● **Exercise aim**:
The response should consist only of the lines from the one with "Click the zoom out minus control" to the end of the data below, copied exactly and without pictures.

(Stored records)
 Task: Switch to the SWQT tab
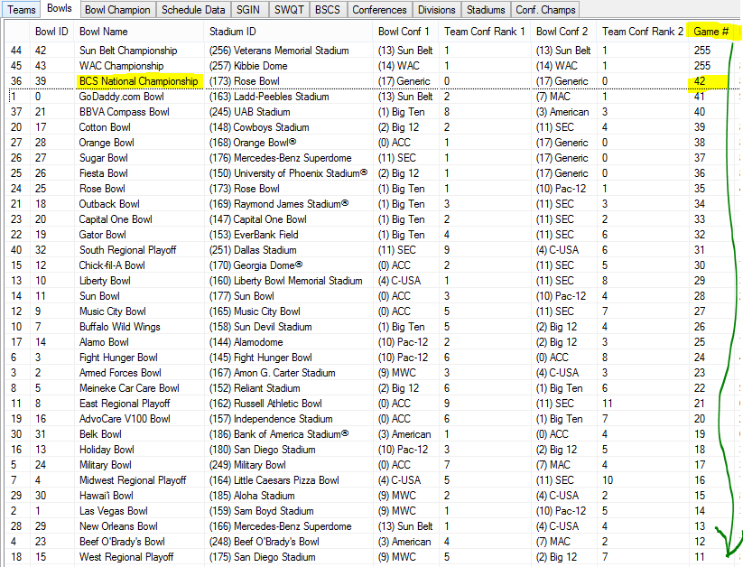point(288,9)
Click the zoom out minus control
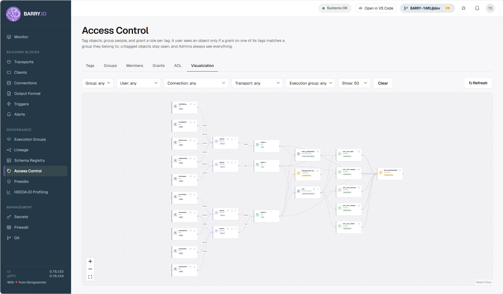This screenshot has height=294, width=503. [x=90, y=269]
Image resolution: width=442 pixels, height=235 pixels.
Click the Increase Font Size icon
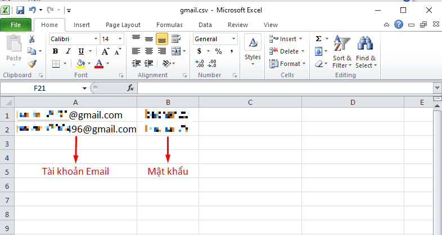click(105, 51)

● **Answer box**:
Click the zoom out minus control
This screenshot has height=294, width=503. [x=90, y=269]
Image resolution: width=442 pixels, height=235 pixels.
Click the Increase Font Size icon
click(105, 51)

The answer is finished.